Copy the part of the records that opens with the line containing "You are a GUI" and closes with the line containing "click(x=14, y=74)", keeping every line, requests included, and raise each coordinate in the answers by 110. Give back only those lines.

→ **Rows**
— start —
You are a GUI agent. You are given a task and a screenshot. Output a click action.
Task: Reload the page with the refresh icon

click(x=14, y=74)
— end —
— start —
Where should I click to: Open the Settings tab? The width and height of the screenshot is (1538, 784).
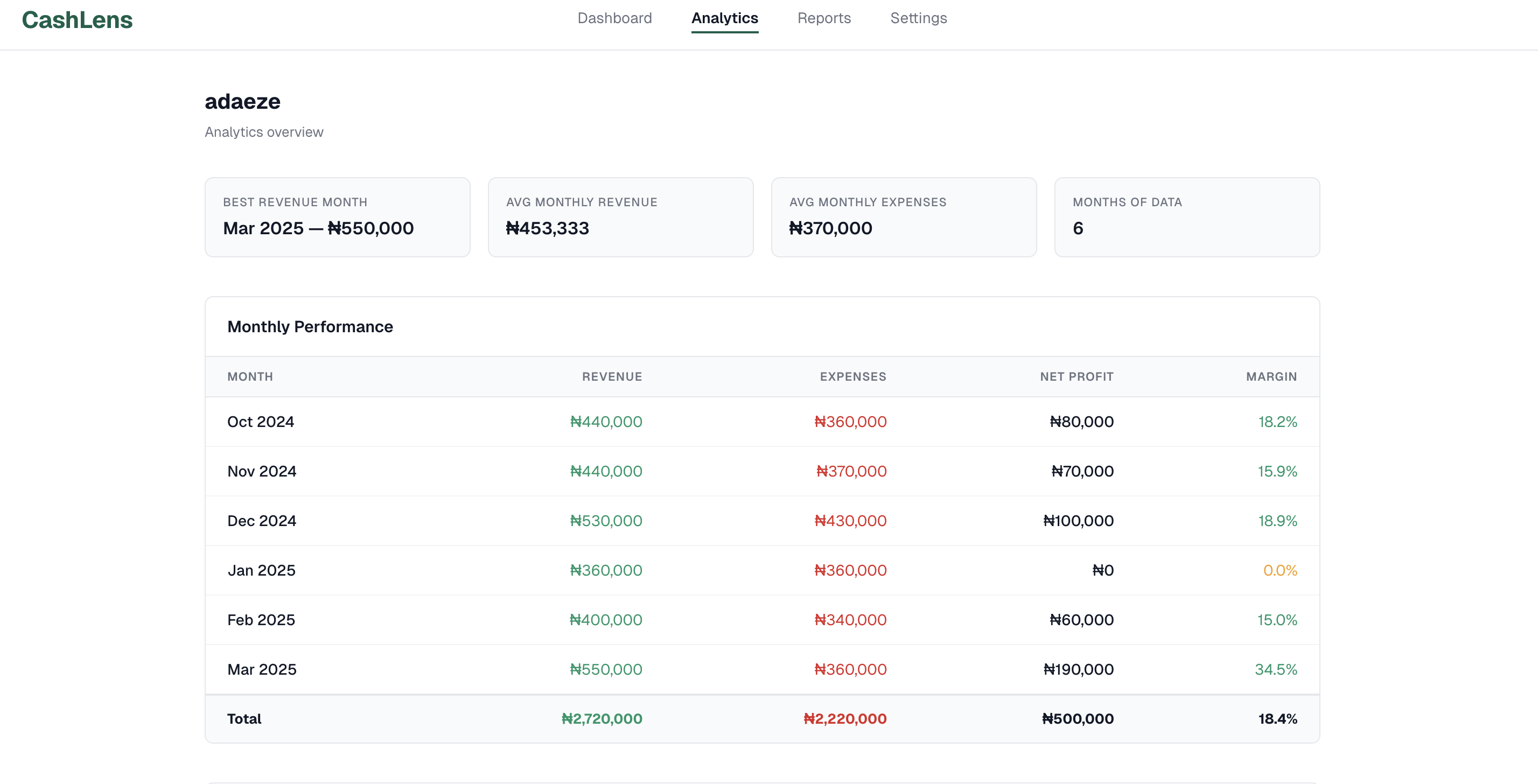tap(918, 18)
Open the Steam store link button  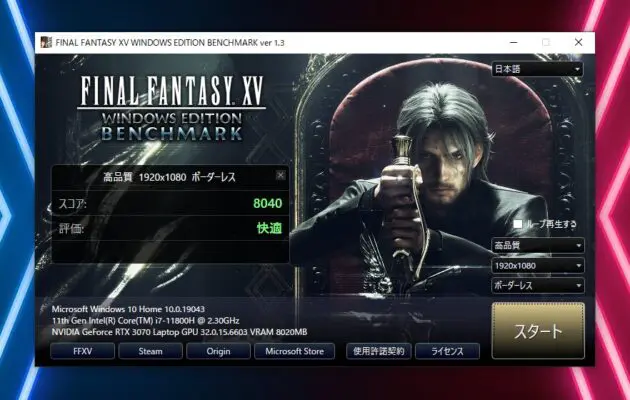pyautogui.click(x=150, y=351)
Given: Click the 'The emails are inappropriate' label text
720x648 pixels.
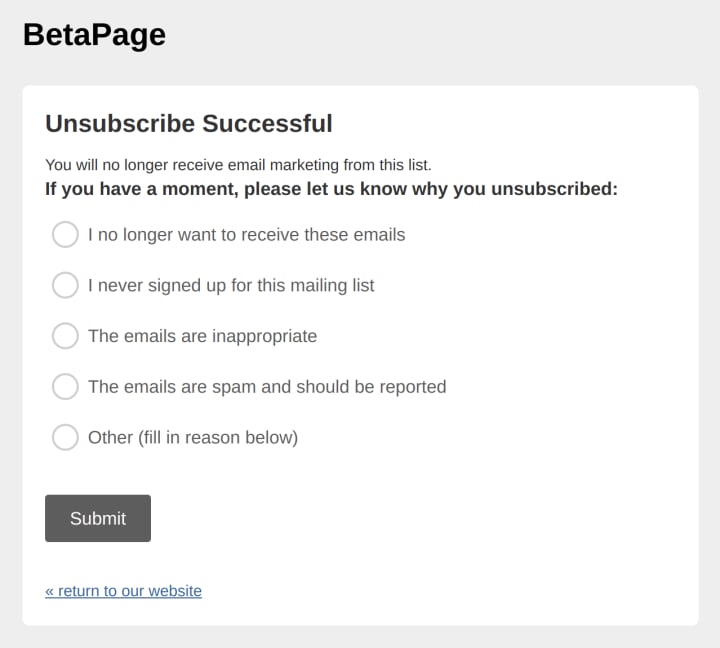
— end —
→ **Task result**
You are a GUI agent. You are given a task and a screenshot. Output a click action.
Task: Reload the page with the refresh icon

click(x=124, y=184)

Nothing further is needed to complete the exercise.